Nella mattinata di ieri, nel corso del blitz condotto dal Nucleo di Polizia Tributaria della Guardia di Finanza di Palermo, sono finiti in manette, su provvedimento di fermo di indiziato di delitto emesso dalla locale Procura della Repubblica, a firma del Procuratore aggiunto Bernardo Petralia e del Sostituto Procuratore Maria Teresa Maligno, due uomini che, da anni, erano a capo di un’organizzazione criminale operante tra la Sicilia e la Lombardia, dedita alle truffe nel settore delle forniture di energia elettrica.
Il castelvetranese N. R. ed A. I. originario di Vigevano, ideatori ed entrambi al vertice del sodalizio, erano da tempo nel mirino delle Fiamme Gialle del capoluogo siciliano che, dopo 6 mesi di indagini serrate, hanno ricostruito la struttura dell’organizzazione criminale ed il modus operandi dalla stessa utilizzato.
L’attività, che ha tratto origine da una denuncia, presentata agli investigatori lo scorso anno dal Presidente del Consiglio di Amministrazione di Enel Servizio Elettrico s.p.a., ha condotto alla scoperta di una rilevantissima frode, poi quantificata in due milioni di euro, basata su un meccanismo tanto semplice quanto efficace: i membri dell’associazione a delinquere, presentandosi come rappresentanti siciliani di una società tedesca operante nel mercato elettrico, avevano adescato una folta platea di commercianti ed artigiani – operanti nei settori della ristorazione, della caffetteria, della panificazione, dell’abbigliamento, della copisteria, dello sport, della falegnameria, della fabbricazione di articoli in plastica e fornitura di abiti da lavoro – che, attratti dal miraggio di un fantomatico risparmio (fino anche al 30% sui prezzi di mercato), hanno ingenuamente aderito alla allettante proposta.

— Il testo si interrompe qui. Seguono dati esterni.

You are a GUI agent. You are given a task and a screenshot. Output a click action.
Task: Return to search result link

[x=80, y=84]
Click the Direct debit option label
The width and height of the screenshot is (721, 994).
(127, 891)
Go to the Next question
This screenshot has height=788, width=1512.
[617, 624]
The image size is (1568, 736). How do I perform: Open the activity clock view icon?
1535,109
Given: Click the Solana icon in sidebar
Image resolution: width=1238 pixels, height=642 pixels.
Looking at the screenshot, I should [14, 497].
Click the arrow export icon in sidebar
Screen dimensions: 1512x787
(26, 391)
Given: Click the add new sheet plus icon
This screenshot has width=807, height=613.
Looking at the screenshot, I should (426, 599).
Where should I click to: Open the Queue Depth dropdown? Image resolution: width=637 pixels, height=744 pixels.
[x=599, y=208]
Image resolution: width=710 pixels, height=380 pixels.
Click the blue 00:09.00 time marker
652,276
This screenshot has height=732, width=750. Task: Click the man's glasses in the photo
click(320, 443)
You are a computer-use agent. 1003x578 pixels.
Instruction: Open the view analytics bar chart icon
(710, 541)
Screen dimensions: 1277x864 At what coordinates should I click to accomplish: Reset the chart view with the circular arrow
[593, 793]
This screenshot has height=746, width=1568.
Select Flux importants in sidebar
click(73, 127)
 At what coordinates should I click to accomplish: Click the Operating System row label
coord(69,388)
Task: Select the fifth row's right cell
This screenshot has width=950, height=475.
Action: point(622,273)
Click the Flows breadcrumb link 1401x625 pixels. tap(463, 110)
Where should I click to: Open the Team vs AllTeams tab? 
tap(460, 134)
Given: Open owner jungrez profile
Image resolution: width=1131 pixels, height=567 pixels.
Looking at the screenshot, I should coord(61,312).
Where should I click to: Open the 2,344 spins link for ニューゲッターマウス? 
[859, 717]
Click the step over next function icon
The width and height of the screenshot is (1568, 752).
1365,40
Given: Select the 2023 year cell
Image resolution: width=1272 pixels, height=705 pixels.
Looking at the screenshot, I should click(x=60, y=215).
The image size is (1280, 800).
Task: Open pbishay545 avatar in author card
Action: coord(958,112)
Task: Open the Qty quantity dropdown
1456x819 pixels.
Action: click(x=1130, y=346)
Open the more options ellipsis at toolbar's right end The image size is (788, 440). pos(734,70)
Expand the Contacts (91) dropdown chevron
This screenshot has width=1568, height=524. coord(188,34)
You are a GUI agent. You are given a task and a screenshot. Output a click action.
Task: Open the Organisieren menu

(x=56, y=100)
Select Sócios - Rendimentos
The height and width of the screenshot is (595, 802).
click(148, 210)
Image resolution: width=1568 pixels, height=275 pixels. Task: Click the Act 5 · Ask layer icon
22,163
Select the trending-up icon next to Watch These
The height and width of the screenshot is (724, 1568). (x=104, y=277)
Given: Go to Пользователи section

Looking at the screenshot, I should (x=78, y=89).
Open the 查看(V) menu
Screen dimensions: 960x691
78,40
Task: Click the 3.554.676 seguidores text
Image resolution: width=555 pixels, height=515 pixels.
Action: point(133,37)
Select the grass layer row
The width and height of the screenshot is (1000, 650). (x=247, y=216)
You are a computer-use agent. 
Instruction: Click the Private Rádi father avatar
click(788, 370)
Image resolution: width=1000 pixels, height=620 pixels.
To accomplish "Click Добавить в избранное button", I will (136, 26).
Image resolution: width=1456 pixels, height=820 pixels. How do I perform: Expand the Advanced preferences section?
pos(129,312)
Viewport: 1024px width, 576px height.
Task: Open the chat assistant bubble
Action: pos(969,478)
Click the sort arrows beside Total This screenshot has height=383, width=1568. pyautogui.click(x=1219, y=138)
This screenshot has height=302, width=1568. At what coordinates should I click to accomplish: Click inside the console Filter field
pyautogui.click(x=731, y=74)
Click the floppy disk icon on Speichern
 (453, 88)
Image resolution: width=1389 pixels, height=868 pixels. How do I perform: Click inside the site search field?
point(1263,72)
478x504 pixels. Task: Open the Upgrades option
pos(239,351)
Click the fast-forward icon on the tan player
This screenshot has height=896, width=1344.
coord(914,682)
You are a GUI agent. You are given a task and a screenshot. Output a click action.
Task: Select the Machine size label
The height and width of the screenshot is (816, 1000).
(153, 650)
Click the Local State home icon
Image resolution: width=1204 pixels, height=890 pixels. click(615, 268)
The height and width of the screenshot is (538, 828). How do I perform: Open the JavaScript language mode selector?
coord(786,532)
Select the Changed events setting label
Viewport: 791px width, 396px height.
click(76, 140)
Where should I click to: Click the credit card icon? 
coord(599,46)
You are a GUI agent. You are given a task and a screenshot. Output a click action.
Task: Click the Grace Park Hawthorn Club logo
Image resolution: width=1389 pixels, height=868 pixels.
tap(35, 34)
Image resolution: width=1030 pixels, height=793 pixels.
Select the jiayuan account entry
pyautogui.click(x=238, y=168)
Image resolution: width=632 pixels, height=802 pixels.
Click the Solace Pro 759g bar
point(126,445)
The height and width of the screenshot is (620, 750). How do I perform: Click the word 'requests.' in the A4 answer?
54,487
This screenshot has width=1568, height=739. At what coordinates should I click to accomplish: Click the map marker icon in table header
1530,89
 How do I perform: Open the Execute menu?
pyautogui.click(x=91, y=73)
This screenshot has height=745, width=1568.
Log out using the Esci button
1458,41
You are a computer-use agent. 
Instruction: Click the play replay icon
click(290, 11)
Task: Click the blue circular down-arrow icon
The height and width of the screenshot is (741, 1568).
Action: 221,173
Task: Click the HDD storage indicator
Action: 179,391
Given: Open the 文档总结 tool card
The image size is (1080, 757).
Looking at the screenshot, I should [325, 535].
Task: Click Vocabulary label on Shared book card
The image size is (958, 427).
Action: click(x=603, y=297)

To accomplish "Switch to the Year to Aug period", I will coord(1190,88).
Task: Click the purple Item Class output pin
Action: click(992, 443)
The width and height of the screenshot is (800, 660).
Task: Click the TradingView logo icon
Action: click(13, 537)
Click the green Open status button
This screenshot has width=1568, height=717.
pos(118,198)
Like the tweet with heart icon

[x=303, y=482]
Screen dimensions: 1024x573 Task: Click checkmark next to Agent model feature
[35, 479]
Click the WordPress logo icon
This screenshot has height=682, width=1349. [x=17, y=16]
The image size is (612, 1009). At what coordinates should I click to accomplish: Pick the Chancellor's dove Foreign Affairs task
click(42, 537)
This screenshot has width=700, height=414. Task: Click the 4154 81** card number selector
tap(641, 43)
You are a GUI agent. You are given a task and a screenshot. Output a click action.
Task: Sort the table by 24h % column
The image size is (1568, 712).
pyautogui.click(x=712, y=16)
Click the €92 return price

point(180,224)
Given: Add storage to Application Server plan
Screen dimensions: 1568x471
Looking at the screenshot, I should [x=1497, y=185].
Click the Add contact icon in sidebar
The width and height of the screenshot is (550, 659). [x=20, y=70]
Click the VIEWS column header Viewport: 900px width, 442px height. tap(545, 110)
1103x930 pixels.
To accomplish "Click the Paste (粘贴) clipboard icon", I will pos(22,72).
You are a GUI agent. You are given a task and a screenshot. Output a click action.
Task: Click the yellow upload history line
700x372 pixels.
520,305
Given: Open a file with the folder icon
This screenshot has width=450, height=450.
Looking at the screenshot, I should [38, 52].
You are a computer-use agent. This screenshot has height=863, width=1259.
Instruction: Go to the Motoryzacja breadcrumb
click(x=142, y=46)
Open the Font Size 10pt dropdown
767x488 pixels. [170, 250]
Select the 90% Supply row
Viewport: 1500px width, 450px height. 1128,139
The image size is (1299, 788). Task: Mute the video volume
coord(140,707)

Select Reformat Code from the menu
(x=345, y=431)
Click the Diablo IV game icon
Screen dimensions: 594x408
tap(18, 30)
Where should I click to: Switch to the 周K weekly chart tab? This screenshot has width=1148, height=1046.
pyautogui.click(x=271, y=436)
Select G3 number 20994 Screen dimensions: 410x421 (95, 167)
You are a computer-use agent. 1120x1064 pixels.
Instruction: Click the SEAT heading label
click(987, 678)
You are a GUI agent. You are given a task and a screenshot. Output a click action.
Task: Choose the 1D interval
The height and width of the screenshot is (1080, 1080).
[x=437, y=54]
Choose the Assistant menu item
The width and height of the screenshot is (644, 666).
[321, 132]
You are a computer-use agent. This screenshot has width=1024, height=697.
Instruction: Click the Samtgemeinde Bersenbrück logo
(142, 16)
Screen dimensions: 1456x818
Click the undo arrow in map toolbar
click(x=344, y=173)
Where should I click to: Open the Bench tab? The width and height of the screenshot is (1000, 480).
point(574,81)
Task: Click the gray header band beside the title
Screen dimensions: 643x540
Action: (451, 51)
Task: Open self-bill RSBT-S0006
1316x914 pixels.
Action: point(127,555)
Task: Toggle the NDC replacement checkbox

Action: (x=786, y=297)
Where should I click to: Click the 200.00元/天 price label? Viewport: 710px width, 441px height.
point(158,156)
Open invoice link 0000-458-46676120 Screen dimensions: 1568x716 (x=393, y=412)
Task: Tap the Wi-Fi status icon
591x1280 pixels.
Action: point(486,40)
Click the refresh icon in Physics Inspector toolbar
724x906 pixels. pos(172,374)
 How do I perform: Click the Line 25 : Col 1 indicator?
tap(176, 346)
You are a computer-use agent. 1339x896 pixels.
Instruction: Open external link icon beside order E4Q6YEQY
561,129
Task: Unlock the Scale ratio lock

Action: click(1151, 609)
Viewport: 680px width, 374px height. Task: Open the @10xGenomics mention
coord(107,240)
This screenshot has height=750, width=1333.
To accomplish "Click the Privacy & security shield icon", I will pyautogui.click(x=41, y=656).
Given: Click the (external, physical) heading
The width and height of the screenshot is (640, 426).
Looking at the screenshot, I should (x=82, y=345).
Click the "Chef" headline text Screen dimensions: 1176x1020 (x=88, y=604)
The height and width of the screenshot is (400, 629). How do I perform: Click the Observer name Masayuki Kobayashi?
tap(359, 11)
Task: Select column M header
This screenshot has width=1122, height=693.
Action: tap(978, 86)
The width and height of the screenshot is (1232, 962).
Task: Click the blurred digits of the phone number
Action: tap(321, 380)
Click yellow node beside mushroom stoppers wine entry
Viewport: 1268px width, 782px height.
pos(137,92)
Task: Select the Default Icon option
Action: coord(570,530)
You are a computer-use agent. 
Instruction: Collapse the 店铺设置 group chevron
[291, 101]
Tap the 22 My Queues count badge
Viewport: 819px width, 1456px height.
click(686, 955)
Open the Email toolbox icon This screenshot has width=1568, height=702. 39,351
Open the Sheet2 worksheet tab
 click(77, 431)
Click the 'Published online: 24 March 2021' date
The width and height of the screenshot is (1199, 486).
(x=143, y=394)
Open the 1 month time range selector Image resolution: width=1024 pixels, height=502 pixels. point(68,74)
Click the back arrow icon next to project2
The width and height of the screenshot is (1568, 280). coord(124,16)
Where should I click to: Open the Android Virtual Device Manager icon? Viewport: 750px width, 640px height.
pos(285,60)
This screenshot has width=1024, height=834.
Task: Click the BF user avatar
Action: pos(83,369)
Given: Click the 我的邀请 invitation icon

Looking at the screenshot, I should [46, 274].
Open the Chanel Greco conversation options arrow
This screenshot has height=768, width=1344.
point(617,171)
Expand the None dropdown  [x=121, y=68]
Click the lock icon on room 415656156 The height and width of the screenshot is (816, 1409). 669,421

In buona sostanza, gli imprenditori adescati, convinti di gestire le proprie utenze a prezzi più convenienti, stipulavano con “società fantasma” contratti di fornitura, versando mensilmente il corrispettivo dovuto, a fronte della emissione di fatture rivelatesi del tutto false.
Denaro sonante che finiva nelle casse dell’organizzazione che, di contro, non pagava alcunché al Gruppo Enel che, invece, erogava effettivamente l’energia elettrica.
In particolare, il meccanismo truffaldino, basato su un articolato sistema di volture, consentiva al sodalizio criminale di mantenere in funzione i contatori che, continuavano ad erogare energia, pur non vedendosi l’ENEL pagato il corrispettivo per le forniture.
Questo perché le volture venivano ingegnosamente effettuate entro due mesi, dalla scadenza della prima bolletta non pagata, intervallo di tempo entro il quale l’Enel non procede alla interruzione dell’erogazione della fornitura di energia, nei confronti dei clienti morosi.
I soldi incassati dalla banda, da quanto sembra emergere dalle indagini, è stato in gran parte utilizzato dal R., dall’I. e dagli altri sodali per garantirsi un alto tenore di vita, che era culminato anche nell’acquisto di diverse auto di lusso e di soggiorni all’estero in rinomate località di villeggiatura.